"The future is clear. Either no nation will have nuclear weapons or all nations will have nuclear weapons."
This roughly remembered quote is from my late friend, Rev. William Sloane Coffin, Jr. Coffin was best known for his early and courageous opposition to the war in Vietnam and his leadership in the civil rights movement. He served as Chaplain at Yale University, President of Sane/Freeze (now Peace Action) and as Senior Minister at New York's venerable Riverside Church.
His words remain prophetic as the world faces the continuing risk of nuclear development in Iran and the already armed -- Pakistan, North Korea, India, Israel, China and elsewhere. And, while nuclear stockpiles in the former Soviet Union have receded from our consciousness, the reckless arrogance of Vladimir Putin should be a wake-up call.
The complexity of this issue does not obscure Coffin's simple truth: Force will be inevitably met by more force. It is the nature of humans and of sovereign nations to respond to threats defensively.
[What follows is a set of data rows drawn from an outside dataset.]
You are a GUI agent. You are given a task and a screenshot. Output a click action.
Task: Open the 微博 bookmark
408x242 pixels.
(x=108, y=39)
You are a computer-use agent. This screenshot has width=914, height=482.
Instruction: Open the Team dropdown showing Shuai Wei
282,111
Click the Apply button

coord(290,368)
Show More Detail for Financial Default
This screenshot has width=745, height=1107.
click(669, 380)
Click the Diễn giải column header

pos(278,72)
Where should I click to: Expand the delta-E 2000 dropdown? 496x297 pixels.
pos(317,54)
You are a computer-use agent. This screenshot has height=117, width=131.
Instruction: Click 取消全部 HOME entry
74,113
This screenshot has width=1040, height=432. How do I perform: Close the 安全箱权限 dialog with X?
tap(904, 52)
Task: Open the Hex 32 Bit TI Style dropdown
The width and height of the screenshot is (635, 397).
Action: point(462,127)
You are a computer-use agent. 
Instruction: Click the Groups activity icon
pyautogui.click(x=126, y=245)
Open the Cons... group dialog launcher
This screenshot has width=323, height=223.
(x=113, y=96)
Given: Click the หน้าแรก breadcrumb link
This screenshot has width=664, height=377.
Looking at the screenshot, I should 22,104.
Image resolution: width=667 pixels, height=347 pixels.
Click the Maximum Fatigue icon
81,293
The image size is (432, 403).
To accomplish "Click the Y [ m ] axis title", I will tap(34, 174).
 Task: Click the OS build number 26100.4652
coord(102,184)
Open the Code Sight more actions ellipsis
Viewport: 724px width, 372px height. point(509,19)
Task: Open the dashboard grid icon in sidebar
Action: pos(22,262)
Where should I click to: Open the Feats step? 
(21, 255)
From our provincial position, "evil" nations like North Korea should not have dangerous weapons. From their provincial position, our possession of nuclear weapons provides a practical and moral imperative that they have equally deadly capabilities.
This simple truth also escalates the danger in our domestic life, in the seemingly unrelated realms of gun violence and politics.
Due in large part to the irresponsible rhetoric of the NRA, parroted by the legislators they've bought, the response to force is more force. How many times must we hear the sophomoric, glib and unsupportable claim that the only protection against a bad guy with a gun is a good guy with a gun? In an admittedly less lethal way than nuclear proliferation, a society filled with armed "bad guys" and "good guys" is an increasingly hostile place for the peaceful majority. The "less lethal" concession is of little solace to victims of gun violence.
The aggressive climate created by the gun lobby has spawned Stand Your Ground laws that crystalize this force-to-force mentality into a justification for shooting anyone you perceive as a threat. Millions of Americans are on hair trigger alert, poised to shoot first and ask questions later. The most likely threat any such individual actually faces is another individual who also "carries" because of this propaganda-induced paranoia. It might be comical if not for the flow of real blood, too often from small bodies of innocent children.
And now, courtesy of the conservative majority on the Supreme Court, our democratic republic itself is a battleground of financial force meeting more financial force. By virtue of rulings in Citizens United v. Federal Election Commission and McCutcheon v. Federal Election Commission, corporations are people and money is speech. The wealthiest among us, armed with arsenals of cash, can use their blunt economic force to elect officials and dictate policy.
Among the many cries of outrage from political progressives or otherwise sane citizens, comes the inevitable force-to-force response. If you can't beat them, join them. So Democratic strategists are hard at work identifying their own roster of billionaires who can work in the shadows to elect the officials and dictate the policies they favor. This too might be comical if not for the disenfranchisement of the rest of us, whose voices are mere whispers in the escalating shouting match among the wealthiest. The fact that each side finds ideological justification in the positions they hold is unsurprising and unhelpful.
In these three seemingly disparate realms this dynamic is common: All antagonists in the OK Corral of American gun violence think they're right, Russians and North Koreans feel every bit as entitled to weapons as do we Americans and political partisans on the right and left hold their views with equal fervor, if not equal rationality.
I suppose a disclaimer is needed, as I don't mean to offer a false equivalence. America is not the same as North Korea. An earnest citizen carrying a legal handgun is not the same as a sociopath with an automatic weapon. And George Soros is arguably more ethical than Charles Koch.
But these acknowledgments aside, the phenomenon of meeting force with force will be the undoing of civilization as we know it, in our neighborhoods and on our planet. There is no easy, idealistic solution. But we can start by cautiously rejecting the premise. We can begin to act on the hope that regulating our actions, egos and emotions can change the world.
As in the iconic photo from a demonstration against the immoral war in Vietnam, we can literally and figuratively place flowers in the barrels of our opponents' rifles rather than reflexively escalating the stakes in response to every real or imagined threat.